→ Work task: Only the lines from the one holding "Open the Autorizace bell icon" to the end of the data should be echoed, exactly as they appear, minus the pictures.

%%

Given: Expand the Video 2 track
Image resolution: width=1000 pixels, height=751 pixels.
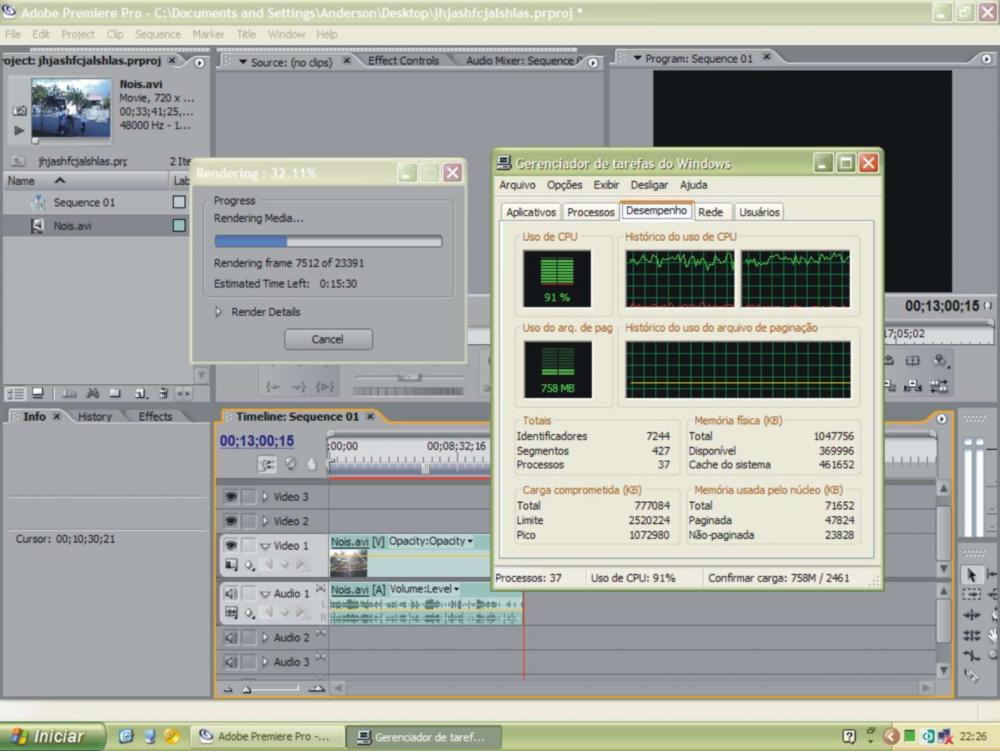Looking at the screenshot, I should pyautogui.click(x=265, y=521).
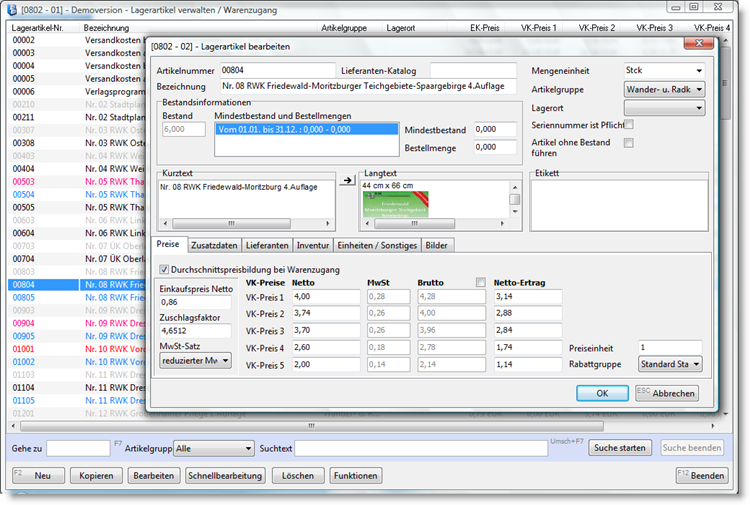Open the Lieferanten tab
The width and height of the screenshot is (750, 505).
(267, 245)
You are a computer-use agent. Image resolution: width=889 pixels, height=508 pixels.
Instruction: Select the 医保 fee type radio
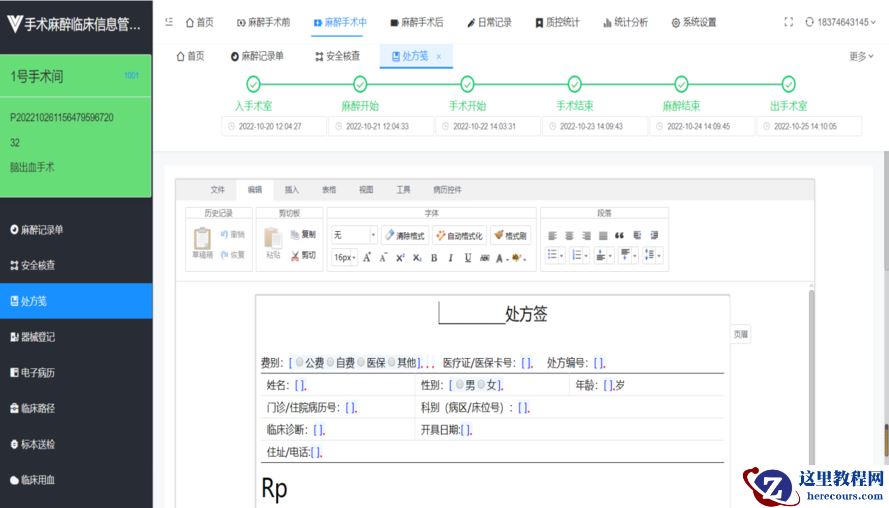coord(362,362)
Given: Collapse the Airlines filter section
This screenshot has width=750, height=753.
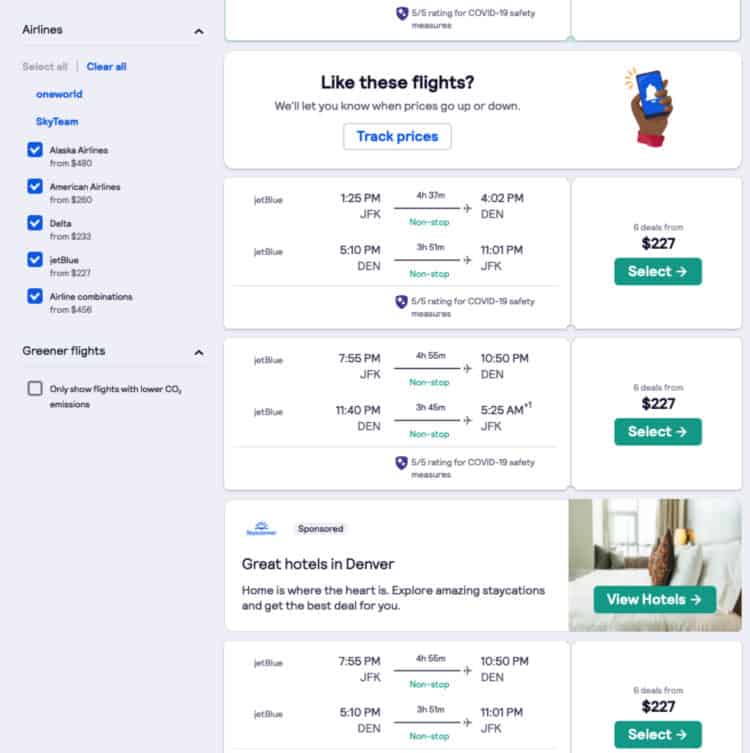Looking at the screenshot, I should (198, 31).
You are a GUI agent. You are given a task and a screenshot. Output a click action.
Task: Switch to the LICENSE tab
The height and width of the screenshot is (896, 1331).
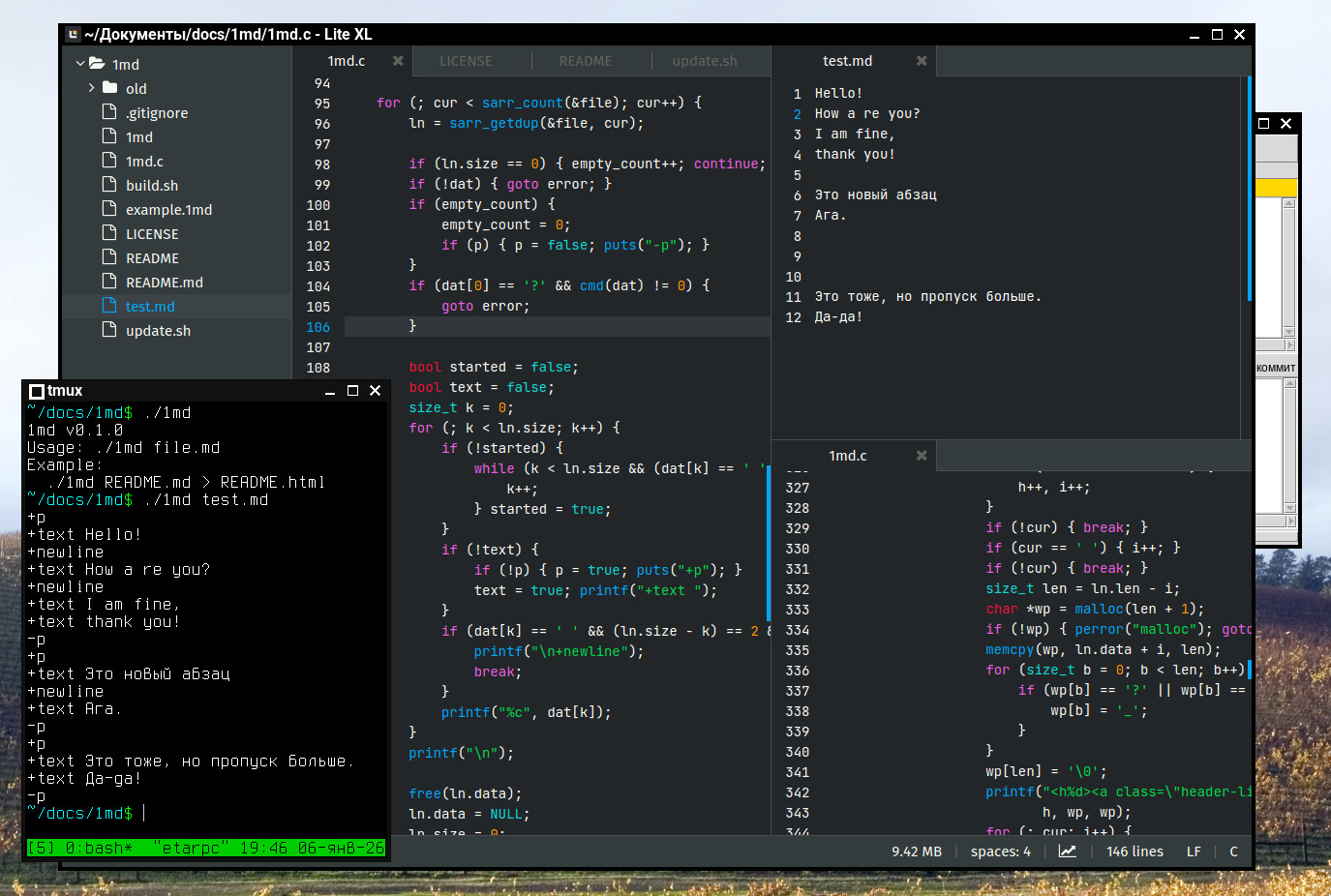pyautogui.click(x=466, y=61)
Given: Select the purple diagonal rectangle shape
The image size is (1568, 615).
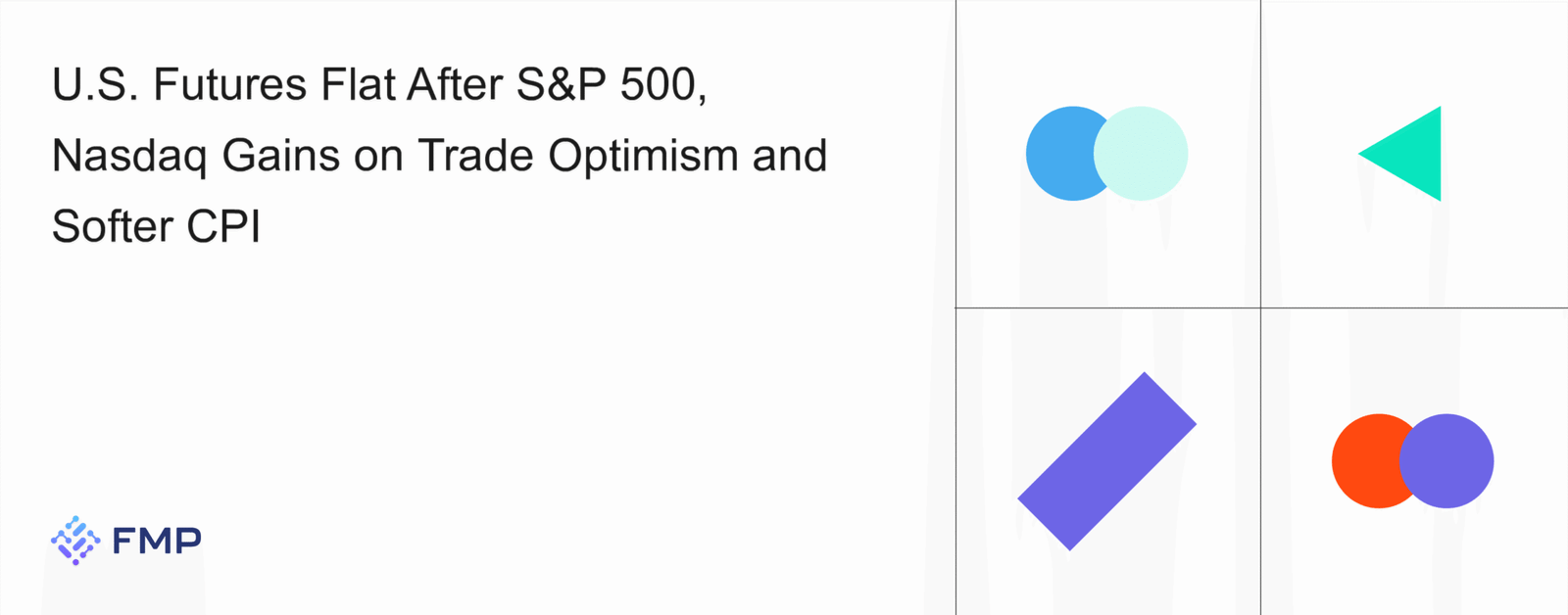Looking at the screenshot, I should click(1107, 461).
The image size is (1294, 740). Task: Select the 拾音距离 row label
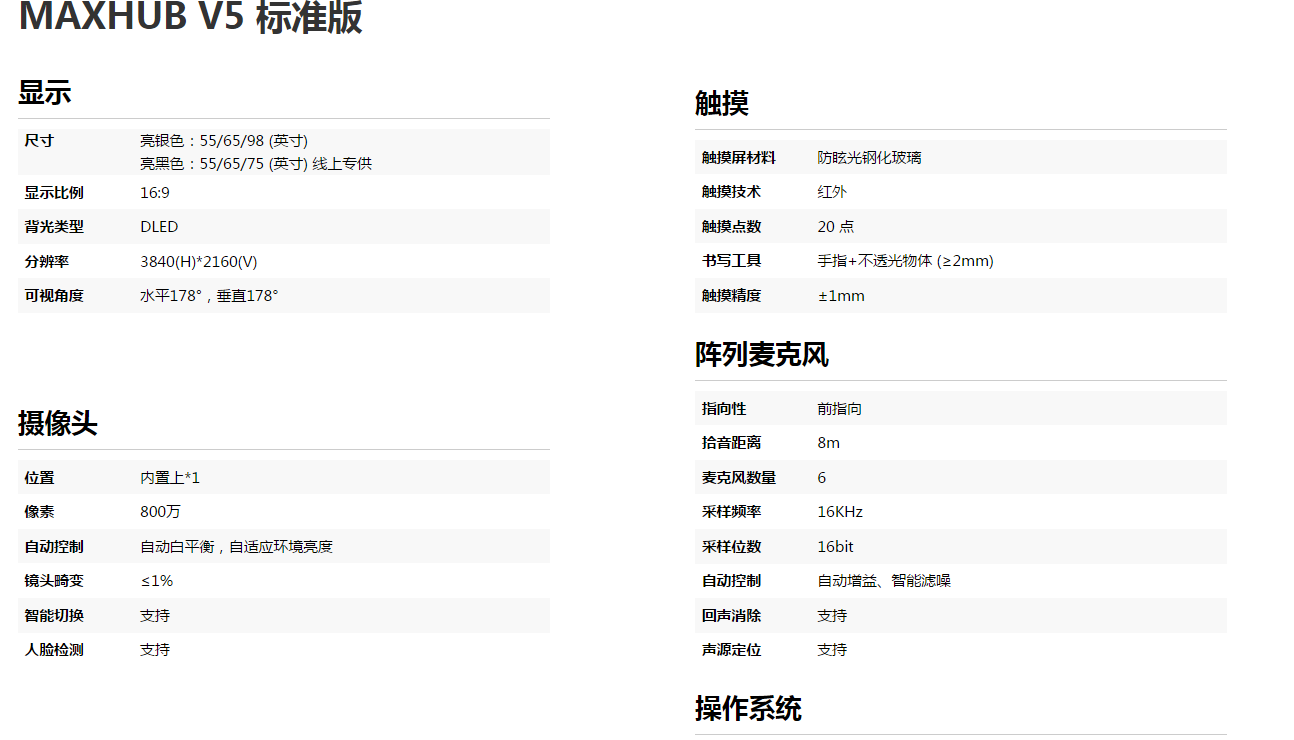click(x=731, y=442)
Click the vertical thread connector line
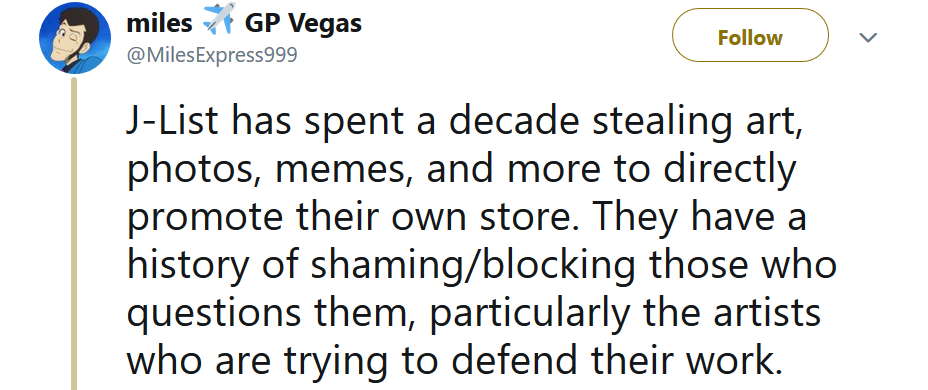Screen dimensions: 928x390 [x=74, y=234]
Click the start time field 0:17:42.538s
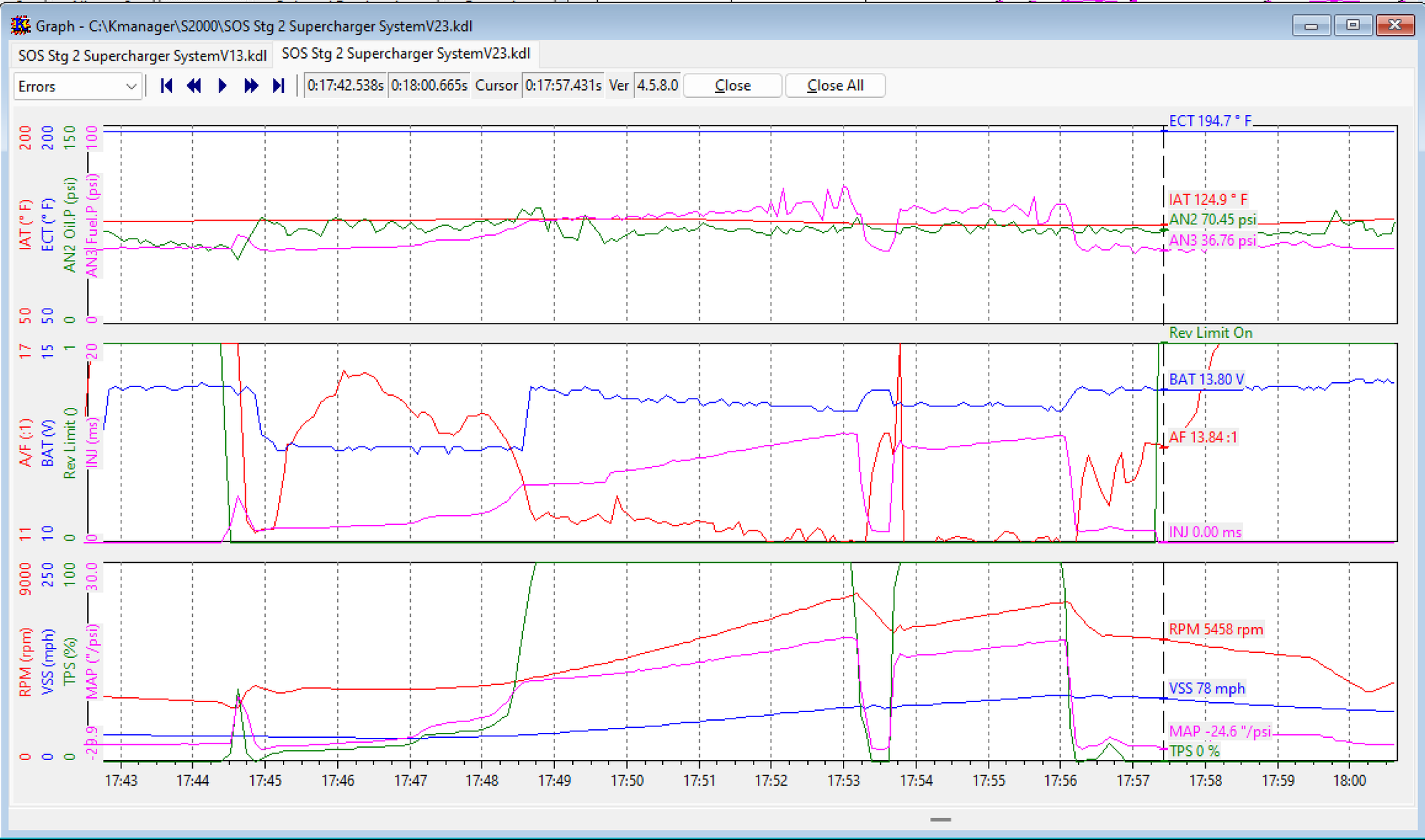This screenshot has width=1425, height=840. (345, 86)
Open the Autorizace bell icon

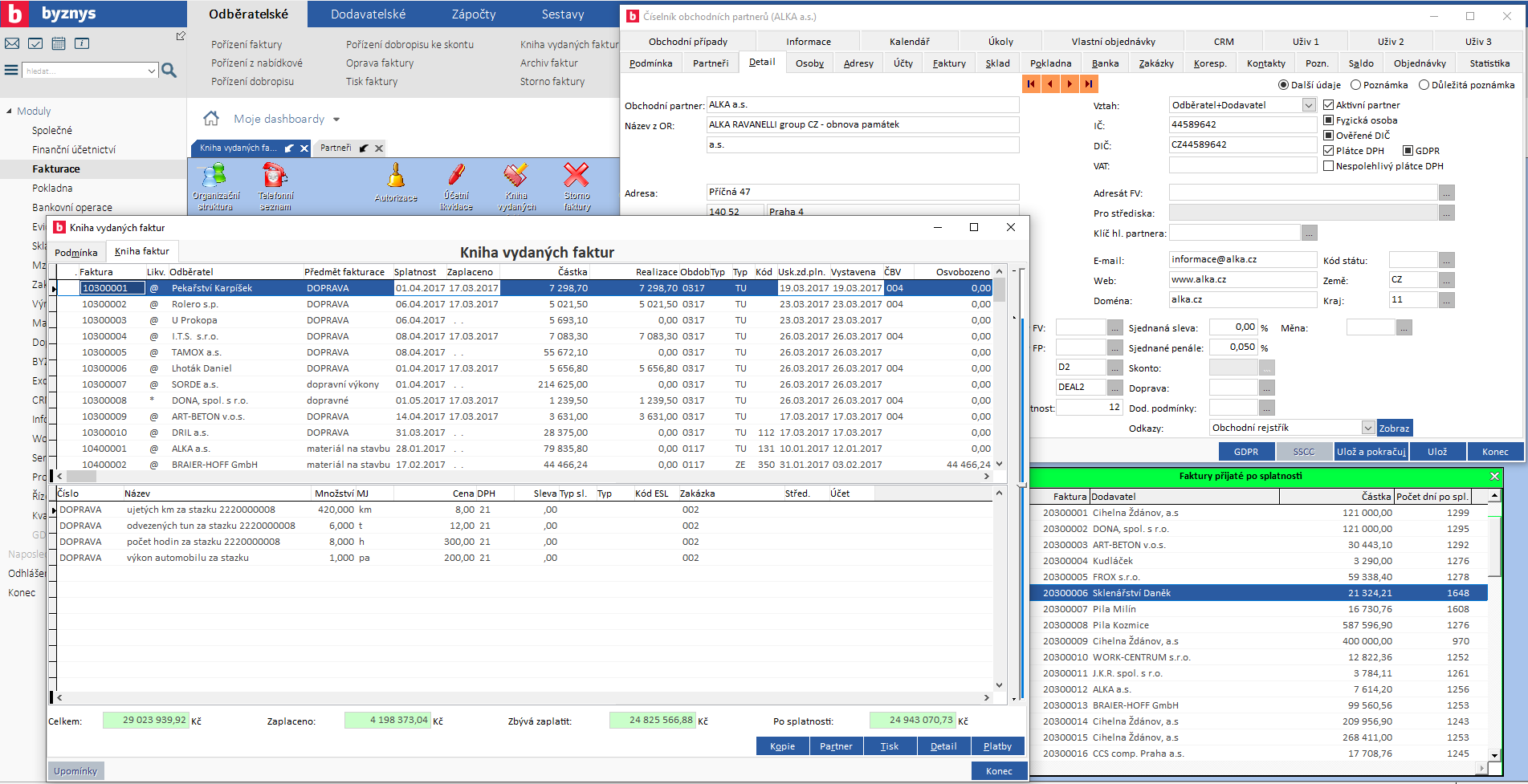click(x=396, y=177)
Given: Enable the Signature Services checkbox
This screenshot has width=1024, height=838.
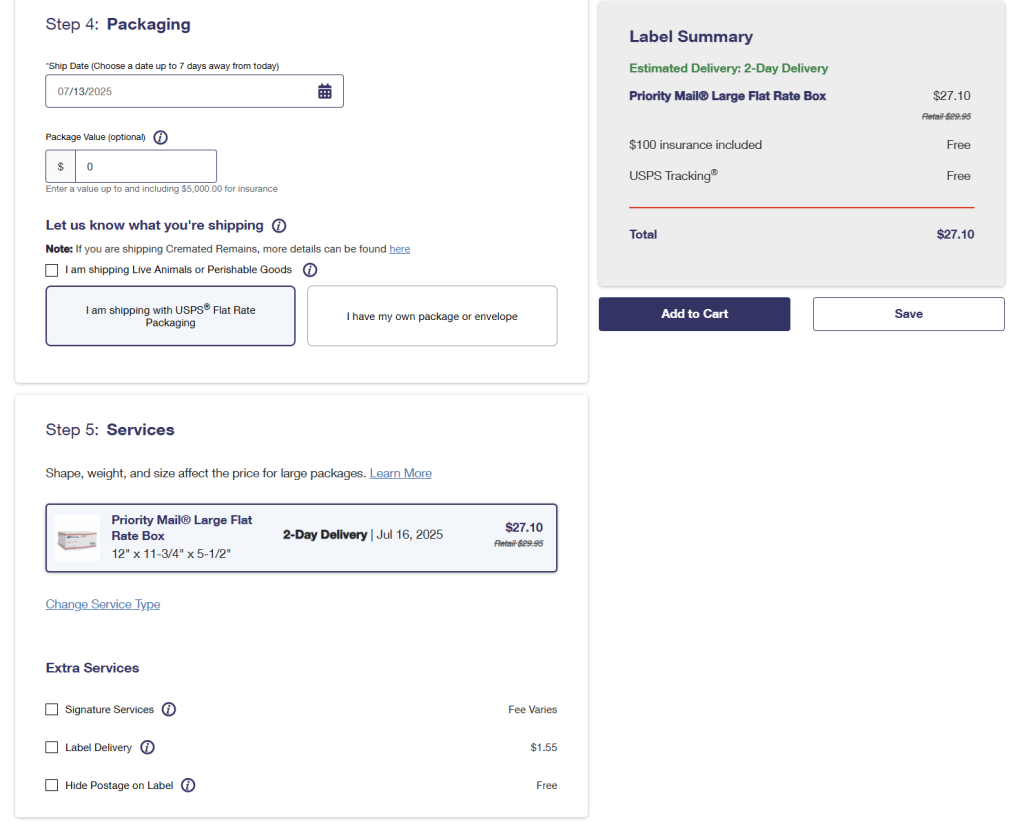Looking at the screenshot, I should (52, 710).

%%

→ Response below:
Open the Autorizace bell icon

click(x=396, y=177)
Given: Enable the Signature Services checkbox
This screenshot has width=1024, height=838.
Looking at the screenshot, I should (52, 710).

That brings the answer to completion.